Au pied du mur

Mis à jour : 25 nov. 2020

Fenn leva les yeux en soupirant le long du mur attaqué par la mousse au pied duquel il faisait le guet. Tout là-haut, au même moment, sa collègue lui cria quelque chose mais le claquement de l’étendard couvrait le son de sa voix. Elle laissa tomber un galet marqué d’un symbole blanc : urgence. Pas le temps d’appeler quelqu’un d’autre.


Fenn se précipita vers la poterne. Il garda ses yeux fermement fixés au sol et commença l’ascension, le cœur battant déjà à toute vitesse. Il se concentrait sur l’image du galet peint pour ignorer la volée de marches devant lui et surtout son mouvement tourbillonnant.


Fenn plaçait soigneusement un pied devant l’autre quand il glissa sur les marches lisses et s’affala par terre dans un bruit de ferraille. Il roula sur le dos en grognant et, dans un réflexe stupide, ouvrit les yeux. En face de lui, les pierres taillées dansaient, tout respect pour la perspective oublié. Le haut était le bas, les ombres se couraient après et Fenn sentit la panique le gagner.


L’arête des marches rendait sa position impossible à tenir plus longtemps ; il se redressa pour s’asseoir. Cela n’encouragea pas les lignes dans son champ de vision à se stabiliser, mais en gardant les yeux bien fermés Fenn parvint à prendre une grande inspiration. Il attrapa la corde qui serpentait le long du mur, se mit debout et reprit son ascension, marche après marche, à l’aveugle. Ne pas voir où il mettait les pieds était le moindre de ses soucis, tant qu’il rejoignait sa collègue qui gisait peut-être déjà morte, écroulée contre les créneaux, les bras pendant dans le vide.

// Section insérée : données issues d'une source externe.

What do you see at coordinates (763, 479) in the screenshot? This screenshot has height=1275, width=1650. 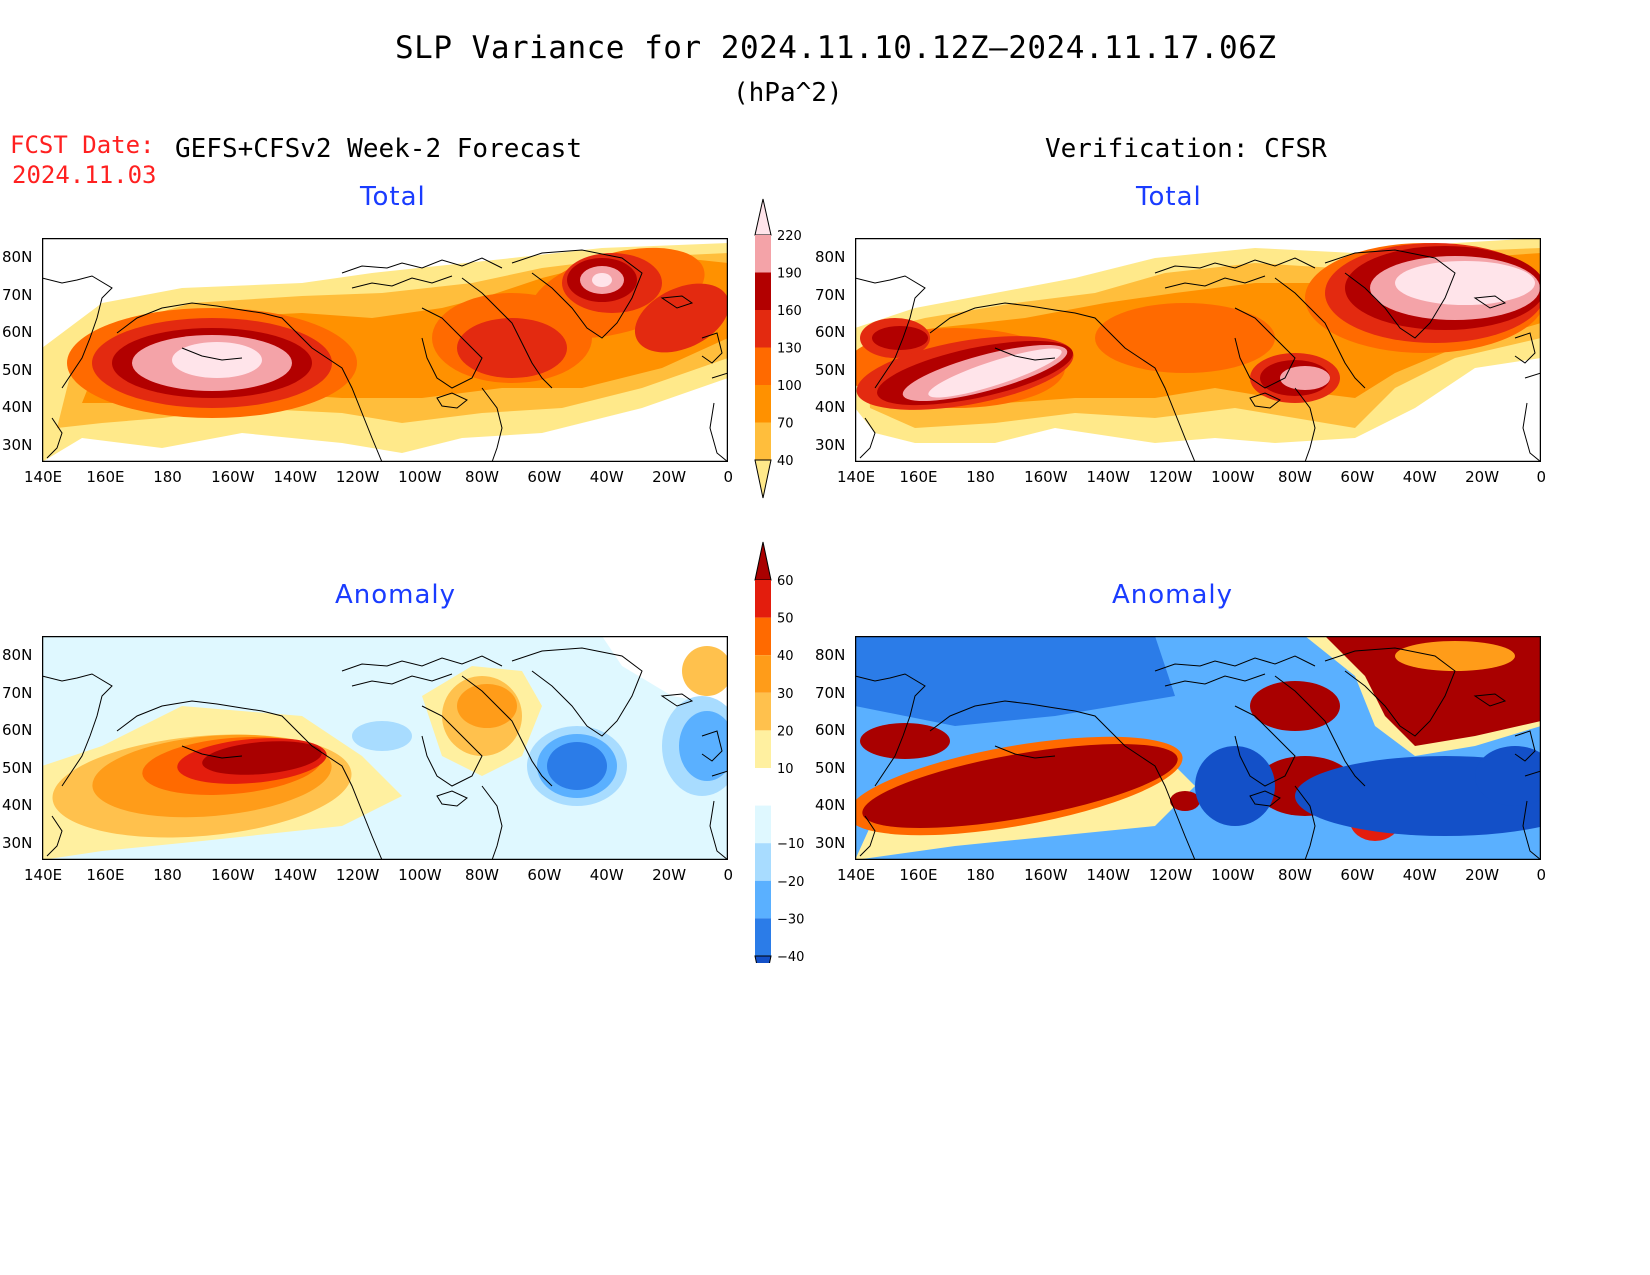 I see `colorbar-total-wedge-bottom` at bounding box center [763, 479].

A intervalles réguliers, les paupières de Fenn rougeoyaient, signe qu’il passait devant une meurtrière par où filtrait le soleil.

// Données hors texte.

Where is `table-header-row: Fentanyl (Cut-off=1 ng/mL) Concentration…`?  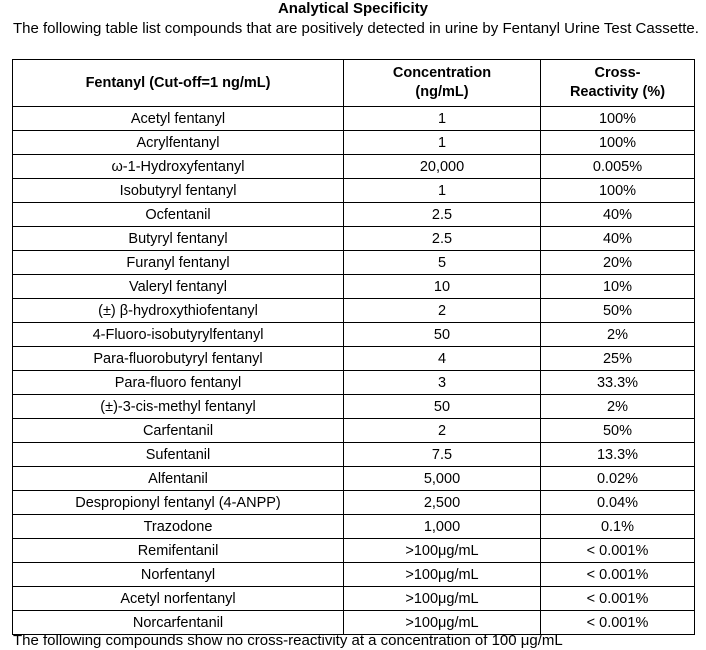 table-header-row: Fentanyl (Cut-off=1 ng/mL) Concentration… is located at coordinates (354, 83).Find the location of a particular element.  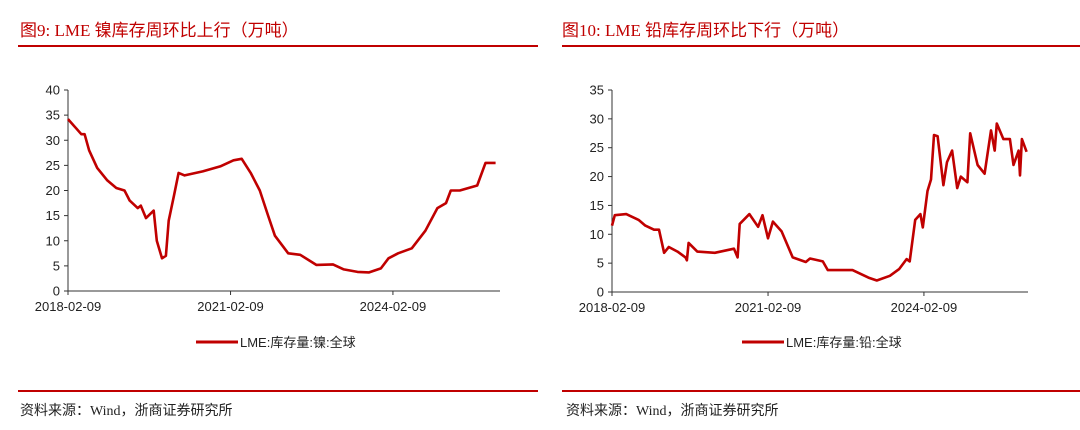

legend-label: LME:库存量:铅:全球 is located at coordinates (844, 342).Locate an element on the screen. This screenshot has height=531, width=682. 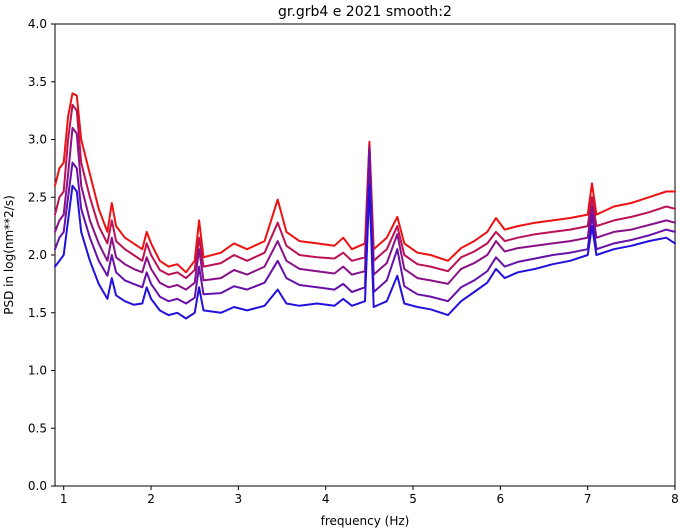
x-tick-label: 3 is located at coordinates (239, 499). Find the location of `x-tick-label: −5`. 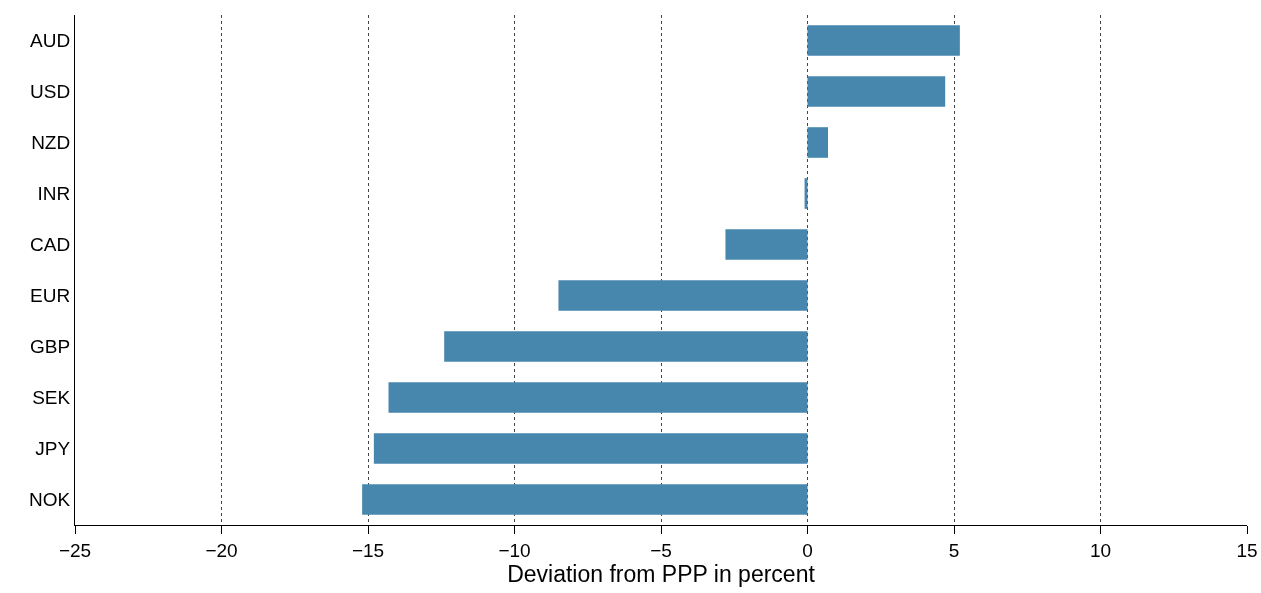

x-tick-label: −5 is located at coordinates (661, 550).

Il perdit vite le compte des marches, mais il sut où il se trouvait quand sa main tendue heurta la trappe qui menait en haut de la tour. Il ouvrit les yeux et poussa le battant. L’autre garde lui fit signe de s’approcher, un doigt sur les lèvres. Fenn s’approcha des créneaux et jeta un œil en contrebas, suivant l’index pointé de sa collègue. Son regard plongea le long des pierres de la façade, indifférent à la mousse qui les recouvrait, et avant même de repérer ce qu’il était censé voir, Fenn s’évanouit.

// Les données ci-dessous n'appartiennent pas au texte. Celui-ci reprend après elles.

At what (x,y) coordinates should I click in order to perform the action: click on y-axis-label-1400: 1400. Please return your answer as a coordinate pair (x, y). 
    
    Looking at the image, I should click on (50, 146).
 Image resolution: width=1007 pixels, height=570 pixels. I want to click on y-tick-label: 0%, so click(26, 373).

J’ai écrit cette micro-nouvelle en suivant à nouveau les instructions de Mary Robinette Kowal (lisez par ici la première micro-nouvelle que j’ai écrite grâce à sa leçon). Cette fois, c’était pour un atelier d’écriture en ligne au cours duquel j’ai présenté sa technique aux participant.e.s. J’avais fourni des duos de mots à introduire dans les textes en fonction des genres choisis par les écrivain.e.s au début de l’atelier. Mon choix s’est porté sur la fantasy, et mon personnage principal devait être un.e garde. J’ai rapidement oublié quel était le second mot que je devais utiliser.